▸ WHAT IS REQUIRED:
Change "Maximize" to "Enlarge" in the records between the lines holding "816x650 pixels. At" and "[x=65, y=183]", inclusive, and give those lines again with nothing else altered.

--- BEGIN SUPPLIED RECORDS ---

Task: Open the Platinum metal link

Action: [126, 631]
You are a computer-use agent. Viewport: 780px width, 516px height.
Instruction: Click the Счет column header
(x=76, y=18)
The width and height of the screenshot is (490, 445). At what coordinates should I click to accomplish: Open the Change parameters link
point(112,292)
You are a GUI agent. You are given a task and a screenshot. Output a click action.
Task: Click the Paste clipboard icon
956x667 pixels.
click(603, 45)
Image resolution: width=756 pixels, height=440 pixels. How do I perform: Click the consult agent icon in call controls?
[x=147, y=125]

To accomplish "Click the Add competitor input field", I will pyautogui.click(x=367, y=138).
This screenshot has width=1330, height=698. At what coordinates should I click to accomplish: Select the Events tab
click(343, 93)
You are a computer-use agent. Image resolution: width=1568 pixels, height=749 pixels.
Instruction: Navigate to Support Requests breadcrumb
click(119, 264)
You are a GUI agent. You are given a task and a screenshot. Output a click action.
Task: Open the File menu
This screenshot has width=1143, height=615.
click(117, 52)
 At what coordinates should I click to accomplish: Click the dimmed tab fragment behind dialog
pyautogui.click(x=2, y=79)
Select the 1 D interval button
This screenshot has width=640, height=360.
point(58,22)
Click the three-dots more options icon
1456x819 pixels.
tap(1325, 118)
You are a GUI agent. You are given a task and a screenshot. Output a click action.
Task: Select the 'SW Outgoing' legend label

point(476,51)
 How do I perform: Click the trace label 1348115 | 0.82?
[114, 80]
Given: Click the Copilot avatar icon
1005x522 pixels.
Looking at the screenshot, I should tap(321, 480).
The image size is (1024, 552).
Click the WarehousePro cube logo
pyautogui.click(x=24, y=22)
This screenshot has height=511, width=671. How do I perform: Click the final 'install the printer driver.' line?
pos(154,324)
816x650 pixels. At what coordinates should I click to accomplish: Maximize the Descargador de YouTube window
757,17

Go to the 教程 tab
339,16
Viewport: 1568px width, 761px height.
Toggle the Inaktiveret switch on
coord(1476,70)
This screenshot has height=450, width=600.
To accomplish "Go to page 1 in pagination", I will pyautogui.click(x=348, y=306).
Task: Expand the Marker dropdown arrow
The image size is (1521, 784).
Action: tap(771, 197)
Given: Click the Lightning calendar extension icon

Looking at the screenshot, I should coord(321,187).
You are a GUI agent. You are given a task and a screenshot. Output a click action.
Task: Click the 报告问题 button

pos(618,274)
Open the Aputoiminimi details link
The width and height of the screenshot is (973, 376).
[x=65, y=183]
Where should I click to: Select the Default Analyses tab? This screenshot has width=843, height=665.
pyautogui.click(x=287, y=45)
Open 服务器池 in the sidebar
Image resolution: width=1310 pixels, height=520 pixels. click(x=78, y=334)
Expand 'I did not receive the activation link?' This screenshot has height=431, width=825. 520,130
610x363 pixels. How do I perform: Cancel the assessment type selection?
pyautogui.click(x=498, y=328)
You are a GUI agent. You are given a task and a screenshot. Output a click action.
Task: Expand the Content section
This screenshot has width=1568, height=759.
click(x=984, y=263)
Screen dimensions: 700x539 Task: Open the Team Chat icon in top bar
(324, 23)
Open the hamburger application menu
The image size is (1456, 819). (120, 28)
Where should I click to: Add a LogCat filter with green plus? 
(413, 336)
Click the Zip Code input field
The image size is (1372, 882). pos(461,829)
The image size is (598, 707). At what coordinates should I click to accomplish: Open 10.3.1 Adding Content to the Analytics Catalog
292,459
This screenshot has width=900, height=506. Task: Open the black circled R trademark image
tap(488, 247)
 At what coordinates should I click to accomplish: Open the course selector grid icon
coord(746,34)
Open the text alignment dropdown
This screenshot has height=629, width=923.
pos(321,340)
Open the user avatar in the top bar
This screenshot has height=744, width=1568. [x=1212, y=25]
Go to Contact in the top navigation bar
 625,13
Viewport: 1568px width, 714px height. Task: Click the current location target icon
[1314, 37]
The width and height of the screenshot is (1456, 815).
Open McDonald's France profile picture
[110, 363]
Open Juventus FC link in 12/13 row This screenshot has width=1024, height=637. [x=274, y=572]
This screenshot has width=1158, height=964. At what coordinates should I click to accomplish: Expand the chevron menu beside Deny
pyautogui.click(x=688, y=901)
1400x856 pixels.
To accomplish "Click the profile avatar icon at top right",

--- END SUPPLIED RECORDS ---

▸ ANSWER TO THIS PROBLEM:
816x650 pixels. At what coordinates should I click to accomplish: Enlarge the Descargador de YouTube window
757,17

Go to the 教程 tab
339,16
Viewport: 1568px width, 761px height.
Toggle the Inaktiveret switch on
coord(1476,70)
This screenshot has height=450, width=600.
To accomplish "Go to page 1 in pagination", I will pyautogui.click(x=348, y=306).
Task: Expand the Marker dropdown arrow
The image size is (1521, 784).
Action: tap(771, 197)
Given: Click the Lightning calendar extension icon

Looking at the screenshot, I should coord(321,187).
You are a GUI agent. You are given a task and a screenshot. Output a click action.
Task: Click the 报告问题 button

pos(618,274)
Open the Aputoiminimi details link
The width and height of the screenshot is (973, 376).
[x=65, y=183]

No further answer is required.